British Technology Firms and Child Safety Officials to Test AI's Capability to Create Abuse Content

Tech firms and child protection organizations will receive authority to assess whether AI tools can produce child exploitation images under new UK legislation.

Substantial Increase in AI-Generated Harmful Content

The declaration came as revelations from a safety monitoring body showing that reports of AI-generated child sexual abuse material have more than doubled in the last twelve months, rising from 199 in 2024 to 426 in 2025.

New Legal Framework

Under the amendments, the government will allow approved AI developers and child safety organizations to examine AI systems – the foundational systems for conversational AI and visual AI tools – and verify they have adequate protective measures to stop them from producing depictions of child exploitation.

"Fundamentally about stopping exploitation before it happens," declared Kanishka Narayan, adding: "Specialists, under strict conditions, can now detect the danger in AI models promptly."

Tackling Regulatory Challenges

The changes have been implemented because it is illegal to create and own CSAM, meaning that AI creators and other parties cannot create such content as part of a testing process.
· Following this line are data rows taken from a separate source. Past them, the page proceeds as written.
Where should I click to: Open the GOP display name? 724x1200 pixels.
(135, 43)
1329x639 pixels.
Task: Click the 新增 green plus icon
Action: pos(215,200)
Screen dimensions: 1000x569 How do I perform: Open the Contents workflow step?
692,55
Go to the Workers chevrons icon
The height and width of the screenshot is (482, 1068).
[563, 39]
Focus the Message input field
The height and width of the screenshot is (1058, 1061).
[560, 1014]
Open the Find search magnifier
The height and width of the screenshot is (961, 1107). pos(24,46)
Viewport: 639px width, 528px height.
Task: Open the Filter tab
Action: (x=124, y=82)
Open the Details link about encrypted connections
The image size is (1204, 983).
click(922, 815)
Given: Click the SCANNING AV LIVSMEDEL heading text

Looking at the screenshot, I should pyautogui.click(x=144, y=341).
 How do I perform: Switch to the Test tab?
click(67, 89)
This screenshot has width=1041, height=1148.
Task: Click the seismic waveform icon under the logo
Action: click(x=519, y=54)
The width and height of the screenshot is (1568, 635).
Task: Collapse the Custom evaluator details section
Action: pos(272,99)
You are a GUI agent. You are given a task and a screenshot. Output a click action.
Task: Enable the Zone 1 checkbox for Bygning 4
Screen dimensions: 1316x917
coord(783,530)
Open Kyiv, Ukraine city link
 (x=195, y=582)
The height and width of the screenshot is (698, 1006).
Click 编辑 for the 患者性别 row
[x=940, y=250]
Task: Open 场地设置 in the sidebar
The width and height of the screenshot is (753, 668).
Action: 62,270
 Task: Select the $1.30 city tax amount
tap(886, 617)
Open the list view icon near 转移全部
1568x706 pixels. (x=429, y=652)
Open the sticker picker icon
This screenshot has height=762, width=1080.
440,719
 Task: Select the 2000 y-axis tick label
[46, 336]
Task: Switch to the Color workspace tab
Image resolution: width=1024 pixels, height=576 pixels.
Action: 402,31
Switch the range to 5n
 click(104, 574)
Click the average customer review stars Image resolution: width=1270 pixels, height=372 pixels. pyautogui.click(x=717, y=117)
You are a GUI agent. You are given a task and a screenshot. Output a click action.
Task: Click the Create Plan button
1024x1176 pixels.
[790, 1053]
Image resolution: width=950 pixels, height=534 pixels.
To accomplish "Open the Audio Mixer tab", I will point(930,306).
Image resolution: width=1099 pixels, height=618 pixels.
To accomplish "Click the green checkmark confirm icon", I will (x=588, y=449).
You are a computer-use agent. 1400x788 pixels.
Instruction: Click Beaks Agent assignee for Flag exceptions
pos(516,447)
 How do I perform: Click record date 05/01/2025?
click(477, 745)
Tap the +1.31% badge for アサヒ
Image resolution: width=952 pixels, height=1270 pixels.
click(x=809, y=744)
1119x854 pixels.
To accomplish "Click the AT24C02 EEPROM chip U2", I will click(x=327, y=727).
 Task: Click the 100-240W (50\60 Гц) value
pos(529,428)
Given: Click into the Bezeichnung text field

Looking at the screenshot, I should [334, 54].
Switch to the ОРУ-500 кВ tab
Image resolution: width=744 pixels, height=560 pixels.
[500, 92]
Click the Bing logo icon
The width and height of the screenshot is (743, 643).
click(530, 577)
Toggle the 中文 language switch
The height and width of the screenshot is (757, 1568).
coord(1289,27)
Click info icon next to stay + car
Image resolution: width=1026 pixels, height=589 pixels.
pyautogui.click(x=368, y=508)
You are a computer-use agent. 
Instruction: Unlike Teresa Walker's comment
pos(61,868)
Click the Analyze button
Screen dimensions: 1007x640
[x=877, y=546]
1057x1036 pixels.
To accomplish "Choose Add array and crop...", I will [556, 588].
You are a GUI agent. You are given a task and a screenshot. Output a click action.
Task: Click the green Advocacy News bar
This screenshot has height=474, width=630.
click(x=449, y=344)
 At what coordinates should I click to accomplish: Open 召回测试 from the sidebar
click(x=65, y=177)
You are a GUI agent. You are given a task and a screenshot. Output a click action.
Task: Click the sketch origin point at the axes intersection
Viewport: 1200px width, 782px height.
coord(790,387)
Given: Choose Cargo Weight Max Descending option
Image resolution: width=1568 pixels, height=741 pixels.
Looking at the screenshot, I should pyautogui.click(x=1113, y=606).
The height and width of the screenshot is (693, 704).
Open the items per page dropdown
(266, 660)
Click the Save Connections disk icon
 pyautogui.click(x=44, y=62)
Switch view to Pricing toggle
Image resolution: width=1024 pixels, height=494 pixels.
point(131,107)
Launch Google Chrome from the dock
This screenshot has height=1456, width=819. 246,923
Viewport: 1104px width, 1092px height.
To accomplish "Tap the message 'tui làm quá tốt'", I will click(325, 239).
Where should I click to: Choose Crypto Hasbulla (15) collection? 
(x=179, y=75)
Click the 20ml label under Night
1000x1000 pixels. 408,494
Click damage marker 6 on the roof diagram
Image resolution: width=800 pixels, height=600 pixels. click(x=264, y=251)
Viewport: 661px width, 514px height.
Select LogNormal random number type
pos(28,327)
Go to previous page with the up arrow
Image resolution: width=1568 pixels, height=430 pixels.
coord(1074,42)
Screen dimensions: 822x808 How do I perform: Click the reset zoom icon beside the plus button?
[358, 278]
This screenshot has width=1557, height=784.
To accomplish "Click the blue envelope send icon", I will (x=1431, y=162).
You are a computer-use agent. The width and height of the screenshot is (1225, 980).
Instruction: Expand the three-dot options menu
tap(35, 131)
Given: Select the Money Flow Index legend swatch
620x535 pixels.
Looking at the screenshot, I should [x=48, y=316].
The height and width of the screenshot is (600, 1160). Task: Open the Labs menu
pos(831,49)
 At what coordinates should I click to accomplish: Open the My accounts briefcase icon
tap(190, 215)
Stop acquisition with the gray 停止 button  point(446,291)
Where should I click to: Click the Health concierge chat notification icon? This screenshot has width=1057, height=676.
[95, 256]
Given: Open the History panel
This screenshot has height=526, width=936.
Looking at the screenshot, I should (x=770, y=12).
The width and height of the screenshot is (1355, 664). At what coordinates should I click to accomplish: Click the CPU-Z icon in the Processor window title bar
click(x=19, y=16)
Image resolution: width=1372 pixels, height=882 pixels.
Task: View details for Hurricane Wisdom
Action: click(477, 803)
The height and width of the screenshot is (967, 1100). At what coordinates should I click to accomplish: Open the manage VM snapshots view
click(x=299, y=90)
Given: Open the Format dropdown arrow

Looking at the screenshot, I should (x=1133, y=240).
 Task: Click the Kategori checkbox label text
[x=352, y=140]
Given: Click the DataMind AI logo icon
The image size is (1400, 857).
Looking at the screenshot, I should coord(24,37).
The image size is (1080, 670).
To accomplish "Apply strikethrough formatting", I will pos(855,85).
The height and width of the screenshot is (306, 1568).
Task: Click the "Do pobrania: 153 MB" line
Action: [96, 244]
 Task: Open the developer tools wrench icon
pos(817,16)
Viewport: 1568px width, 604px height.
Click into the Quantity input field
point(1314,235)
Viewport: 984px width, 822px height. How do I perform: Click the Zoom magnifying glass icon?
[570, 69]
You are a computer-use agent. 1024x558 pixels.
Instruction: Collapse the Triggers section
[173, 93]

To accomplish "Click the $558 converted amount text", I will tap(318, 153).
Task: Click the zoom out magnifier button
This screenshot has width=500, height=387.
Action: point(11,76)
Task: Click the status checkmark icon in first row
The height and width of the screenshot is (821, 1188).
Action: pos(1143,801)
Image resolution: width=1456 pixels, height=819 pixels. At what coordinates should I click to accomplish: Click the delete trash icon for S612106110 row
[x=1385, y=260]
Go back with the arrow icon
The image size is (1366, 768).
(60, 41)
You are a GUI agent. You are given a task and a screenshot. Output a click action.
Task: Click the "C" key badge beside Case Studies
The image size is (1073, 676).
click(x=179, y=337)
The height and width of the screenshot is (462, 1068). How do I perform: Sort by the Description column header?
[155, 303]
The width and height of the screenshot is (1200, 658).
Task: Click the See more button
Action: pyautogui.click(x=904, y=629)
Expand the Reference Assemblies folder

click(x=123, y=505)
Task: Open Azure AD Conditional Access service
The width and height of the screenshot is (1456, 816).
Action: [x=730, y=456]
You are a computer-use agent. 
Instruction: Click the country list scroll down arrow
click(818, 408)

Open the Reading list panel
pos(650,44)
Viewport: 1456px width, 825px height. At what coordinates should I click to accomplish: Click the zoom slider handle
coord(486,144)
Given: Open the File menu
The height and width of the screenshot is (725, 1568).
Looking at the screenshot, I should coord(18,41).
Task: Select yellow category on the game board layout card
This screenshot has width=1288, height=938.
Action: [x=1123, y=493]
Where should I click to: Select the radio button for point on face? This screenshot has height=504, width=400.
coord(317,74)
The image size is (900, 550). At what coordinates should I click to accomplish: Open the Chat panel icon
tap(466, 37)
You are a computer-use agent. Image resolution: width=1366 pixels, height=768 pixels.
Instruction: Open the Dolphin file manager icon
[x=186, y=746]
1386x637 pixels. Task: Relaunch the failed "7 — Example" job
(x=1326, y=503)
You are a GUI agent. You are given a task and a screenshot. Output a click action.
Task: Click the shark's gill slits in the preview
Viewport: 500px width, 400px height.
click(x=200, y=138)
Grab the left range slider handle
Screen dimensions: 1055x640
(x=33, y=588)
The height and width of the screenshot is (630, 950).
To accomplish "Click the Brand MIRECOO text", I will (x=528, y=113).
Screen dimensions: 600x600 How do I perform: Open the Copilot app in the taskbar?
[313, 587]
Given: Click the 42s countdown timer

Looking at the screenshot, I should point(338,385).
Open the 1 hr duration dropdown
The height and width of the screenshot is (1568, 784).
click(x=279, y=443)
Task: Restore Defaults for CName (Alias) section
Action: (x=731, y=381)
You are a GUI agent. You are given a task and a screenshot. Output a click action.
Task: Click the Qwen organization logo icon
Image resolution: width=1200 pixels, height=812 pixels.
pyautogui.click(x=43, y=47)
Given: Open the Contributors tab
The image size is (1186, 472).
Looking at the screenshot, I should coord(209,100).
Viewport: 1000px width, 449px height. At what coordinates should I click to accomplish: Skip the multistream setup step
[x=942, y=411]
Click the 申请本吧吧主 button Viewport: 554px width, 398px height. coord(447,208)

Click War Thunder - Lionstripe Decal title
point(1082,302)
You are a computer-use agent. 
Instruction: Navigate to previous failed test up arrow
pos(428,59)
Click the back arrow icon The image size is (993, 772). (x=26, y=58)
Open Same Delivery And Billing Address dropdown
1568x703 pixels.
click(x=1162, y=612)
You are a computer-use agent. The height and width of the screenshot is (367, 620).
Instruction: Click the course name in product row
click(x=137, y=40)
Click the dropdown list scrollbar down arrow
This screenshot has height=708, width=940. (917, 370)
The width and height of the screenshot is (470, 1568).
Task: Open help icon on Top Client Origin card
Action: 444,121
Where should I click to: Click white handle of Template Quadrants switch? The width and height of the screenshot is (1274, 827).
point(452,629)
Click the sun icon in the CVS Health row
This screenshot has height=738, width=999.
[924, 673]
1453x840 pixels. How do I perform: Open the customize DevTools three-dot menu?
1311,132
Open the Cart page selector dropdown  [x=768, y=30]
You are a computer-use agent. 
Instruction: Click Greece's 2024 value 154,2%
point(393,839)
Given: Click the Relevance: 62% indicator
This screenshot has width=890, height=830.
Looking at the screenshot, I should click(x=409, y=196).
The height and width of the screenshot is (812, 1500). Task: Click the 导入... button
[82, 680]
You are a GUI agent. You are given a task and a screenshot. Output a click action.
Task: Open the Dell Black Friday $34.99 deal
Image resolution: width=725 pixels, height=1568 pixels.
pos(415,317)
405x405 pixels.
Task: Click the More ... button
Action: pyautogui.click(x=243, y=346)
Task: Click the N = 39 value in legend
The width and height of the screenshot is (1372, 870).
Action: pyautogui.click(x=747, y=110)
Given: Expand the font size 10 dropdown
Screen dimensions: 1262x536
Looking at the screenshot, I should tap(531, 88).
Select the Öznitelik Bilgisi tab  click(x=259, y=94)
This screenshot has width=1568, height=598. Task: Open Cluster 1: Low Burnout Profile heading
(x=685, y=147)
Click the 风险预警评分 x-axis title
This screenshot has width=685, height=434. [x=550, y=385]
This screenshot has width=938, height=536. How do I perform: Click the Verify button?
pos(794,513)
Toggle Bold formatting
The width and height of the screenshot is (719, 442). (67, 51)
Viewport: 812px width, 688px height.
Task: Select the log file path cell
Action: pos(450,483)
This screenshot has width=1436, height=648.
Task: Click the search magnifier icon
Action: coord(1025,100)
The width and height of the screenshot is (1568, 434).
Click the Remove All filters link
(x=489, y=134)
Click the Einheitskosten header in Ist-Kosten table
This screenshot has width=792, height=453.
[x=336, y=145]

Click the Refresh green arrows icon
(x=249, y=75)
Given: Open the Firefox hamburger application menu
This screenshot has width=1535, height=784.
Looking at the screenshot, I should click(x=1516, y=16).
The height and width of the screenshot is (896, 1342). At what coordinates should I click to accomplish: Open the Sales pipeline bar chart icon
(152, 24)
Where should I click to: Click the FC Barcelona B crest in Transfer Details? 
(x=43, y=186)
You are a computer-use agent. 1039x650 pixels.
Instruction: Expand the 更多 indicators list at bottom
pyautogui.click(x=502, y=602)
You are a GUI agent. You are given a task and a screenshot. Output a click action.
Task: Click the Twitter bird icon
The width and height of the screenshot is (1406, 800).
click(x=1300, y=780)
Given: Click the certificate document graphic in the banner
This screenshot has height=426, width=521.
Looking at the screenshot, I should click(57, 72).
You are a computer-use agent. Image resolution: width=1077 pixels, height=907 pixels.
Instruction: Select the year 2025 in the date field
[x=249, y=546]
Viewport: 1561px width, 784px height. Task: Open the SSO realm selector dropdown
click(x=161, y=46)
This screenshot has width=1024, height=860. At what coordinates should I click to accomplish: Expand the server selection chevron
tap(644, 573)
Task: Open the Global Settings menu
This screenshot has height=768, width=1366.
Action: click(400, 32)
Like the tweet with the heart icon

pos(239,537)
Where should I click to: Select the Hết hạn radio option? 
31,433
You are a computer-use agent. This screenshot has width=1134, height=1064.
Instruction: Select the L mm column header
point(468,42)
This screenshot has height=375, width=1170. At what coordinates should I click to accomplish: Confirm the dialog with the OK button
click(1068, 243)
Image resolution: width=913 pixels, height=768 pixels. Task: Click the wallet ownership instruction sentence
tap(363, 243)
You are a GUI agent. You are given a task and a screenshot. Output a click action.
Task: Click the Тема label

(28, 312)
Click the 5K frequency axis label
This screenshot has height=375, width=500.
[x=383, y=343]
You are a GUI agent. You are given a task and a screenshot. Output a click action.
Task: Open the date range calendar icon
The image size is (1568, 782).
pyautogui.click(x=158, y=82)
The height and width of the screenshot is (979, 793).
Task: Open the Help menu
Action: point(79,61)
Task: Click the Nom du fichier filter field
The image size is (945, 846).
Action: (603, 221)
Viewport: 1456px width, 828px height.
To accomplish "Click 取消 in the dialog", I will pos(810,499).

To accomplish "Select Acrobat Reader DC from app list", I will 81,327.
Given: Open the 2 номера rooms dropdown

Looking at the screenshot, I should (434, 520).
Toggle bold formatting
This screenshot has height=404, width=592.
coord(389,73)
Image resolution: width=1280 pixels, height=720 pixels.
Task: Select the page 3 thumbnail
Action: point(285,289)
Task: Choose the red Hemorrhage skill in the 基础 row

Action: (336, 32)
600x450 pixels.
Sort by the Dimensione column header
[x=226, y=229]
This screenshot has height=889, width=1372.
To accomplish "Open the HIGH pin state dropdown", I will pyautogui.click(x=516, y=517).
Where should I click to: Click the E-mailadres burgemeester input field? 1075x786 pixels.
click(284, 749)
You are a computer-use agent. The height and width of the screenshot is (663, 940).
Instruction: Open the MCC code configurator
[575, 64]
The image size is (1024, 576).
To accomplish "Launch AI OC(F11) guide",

Previously, officials had to wait until AI-generated CSAM was published online before dealing with it.

This legislation is designed to preventing that issue by enabling to stop the production of those images at source.

Legal Structure

The changes are being added by the authorities as modifications to the crime and policing bill, which is also implementing a ban on owning, creating or distributing AI models designed to create exploitative content.

Real-World Consequences

This week, the minister toured the London base of Childline and heard a mock-up call to counsellors involving a report of AI-based exploitation. The call depicted a teenager requesting help after facing extortion using a explicit deepfake of themselves, constructed using AI.

"When I hear about children experiencing extortion online, it is a cause of intense anger in me and justified anger amongst parents," he said.

Concerning Data

A leading internet monitoring organization reported that instances of AI-generated abuse content – such as webpages that may contain numerous files – had more than doubled so far this year.

Instances of category A material – the gravest form of abuse – increased from 2,621 visual files to 3,086.

  • Girls were overwhelmingly targeted, accounting for 94% of prohibited AI images in 2025
  • Depictions of infants to toddlers rose from five in 2024 to 92 in 2025

Sector Response

The law change could "constitute a vital step to guarantee AI products are secure before they are released," stated the head of the internet monitoring foundation.

"AI tools have made it so survivors can be targeted all over again with just a few clicks, providing criminals the capability to make potentially endless quantities of sophisticated, lifelike exploitative content," she added. "Material which additionally exploits victims' trauma, and makes children, especially girls, more vulnerable both online and offline."

Support Interaction Data

Childline also released details of counselling interactions where AI has been referenced. AI-related risks discussed in the conversations include:

  • Using AI to evaluate weight, physique and looks
  • Chatbots dissuading children from talking to safe guardians about abuse
  • Being bullied online with AI-generated content
  • Digital blackmail using AI-manipulated images

Between April and September this year, Childline conducted 367 support sessions where AI, chatbots and associated terms were mentioned, significantly more as many as in the equivalent timeframe last year.

Fifty percent of the mentions of AI in the 2025 sessions were connected with mental health and wellness, including using AI assistants for support and AI therapy applications.